Cassandra estaba de pie, en la mitad de la cocina, con una mano sobre el pecho, intentando que su corazón volviera a latir a una velocidad compatible con la vida humana.

La mujer del espectacular cabello rosa pareció no notar que casi la había matado del susto, porque se acercó a ella, sonriendo ampliamente y con una mano alzada hacia ella.

–¡Tú debes ser Cassandra! –le dijo la mujer con entusiasmo. Cassandra dudó sólo un segundo antes de tomar la mano que le estaba ofreciendo.

–Eh, sí. –le respondió Cassandra, mientras la mujer sacudía su mano enérgicamente.

–Eso pensé, Kingsley me contó todo sobre ti. Es un gusto conocerte, de verdad.

Y de verdad se veía feliz de conocerla. Lo que era algo totalmente nuevo para Cassandra.

–Perdón, ¿Kingsley? –preguntó Cassandra, mirando a Remus Lupin en busca de ayuda.

–El hombre alto y de color que estaba anoche acá, ¿lo recuerdas? –le dijo Remus.

Arthur Weasley, Sirius Black y Remus Lupin no coincidían con la descripción, por lo que sólo quedaba…

–Ah, ¿el hombre de la bonita túnica púrpura?

La mujer de cabello rosa se rió con fuerza.

–Espera que le diga que dijiste eso –le dijo la mujer a Cassandra, sonriendo –Soy Tonks, por cierto.

Era un nombre raro, pero le quedaba bien. Cassandra le devolvió la sonrisa. Le agradaba la mujer.

–Un gusto, Tonks.

–¿Desayunaste, querida? –Cassandra se sobresaltó cuando Molly habló tras ella. Por un segundo había olvidado que la mujer estaba en la habitación con ellos.

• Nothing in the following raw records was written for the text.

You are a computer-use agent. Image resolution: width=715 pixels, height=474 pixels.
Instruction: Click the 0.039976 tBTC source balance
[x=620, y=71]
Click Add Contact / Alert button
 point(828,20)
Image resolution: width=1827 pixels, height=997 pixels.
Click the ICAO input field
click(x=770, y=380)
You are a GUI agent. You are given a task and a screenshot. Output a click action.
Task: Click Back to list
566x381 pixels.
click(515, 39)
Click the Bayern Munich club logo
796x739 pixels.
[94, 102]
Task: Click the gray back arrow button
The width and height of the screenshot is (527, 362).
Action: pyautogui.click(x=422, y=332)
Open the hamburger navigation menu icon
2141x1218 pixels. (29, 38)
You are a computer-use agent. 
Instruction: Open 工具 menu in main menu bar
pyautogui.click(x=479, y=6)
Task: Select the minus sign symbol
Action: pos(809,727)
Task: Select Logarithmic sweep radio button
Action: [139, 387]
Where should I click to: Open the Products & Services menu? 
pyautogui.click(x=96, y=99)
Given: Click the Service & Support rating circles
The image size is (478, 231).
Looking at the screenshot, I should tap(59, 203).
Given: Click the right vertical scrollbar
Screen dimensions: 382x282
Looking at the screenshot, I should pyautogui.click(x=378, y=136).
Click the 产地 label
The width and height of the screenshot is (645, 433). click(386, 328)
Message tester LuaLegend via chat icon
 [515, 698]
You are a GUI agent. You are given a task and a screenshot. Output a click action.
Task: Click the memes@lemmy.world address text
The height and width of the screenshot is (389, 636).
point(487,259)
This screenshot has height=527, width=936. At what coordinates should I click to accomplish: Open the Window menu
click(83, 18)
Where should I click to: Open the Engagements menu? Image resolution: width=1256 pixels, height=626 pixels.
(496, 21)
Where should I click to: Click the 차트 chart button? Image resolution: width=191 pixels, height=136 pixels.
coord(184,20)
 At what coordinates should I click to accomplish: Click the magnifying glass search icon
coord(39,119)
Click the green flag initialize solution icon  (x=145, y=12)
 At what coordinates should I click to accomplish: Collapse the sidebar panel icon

–No, pero no tengo hambre. Aunque una taza de café sería maravillosa.

–Siéntate, ya te traigo una. –le dijo Molly con voz amable.

–Oh. Gracias, Molly.

La mujer se acercó a la mesa y, para el shock de Cassandra, tomó la mano que Remus tenía sobre la mesa y se agachó para besarlo en los labios.

Wow, ¿quién pensaría que el Profesor Lupin aún lo tenía, eh?

Tonks se sentó al lado del hombre lobo, sin soltar su mano. Cassandra notó como la cara de Remus se iluminaba como un foco de neón. Era claro que el hombre estaba loco por ella.

Al parecer la cara de Cassandra expresaba lo sorprendida que estaba, porque Tonks ahora se estaba riendo de ella.

–Sí, es la cara que ponen todos. Olvidé mencionar que el guapo acá presente es mi marido.

–¿Qué? ¿En serio? –preguntó Cassandra sin poder contenerse.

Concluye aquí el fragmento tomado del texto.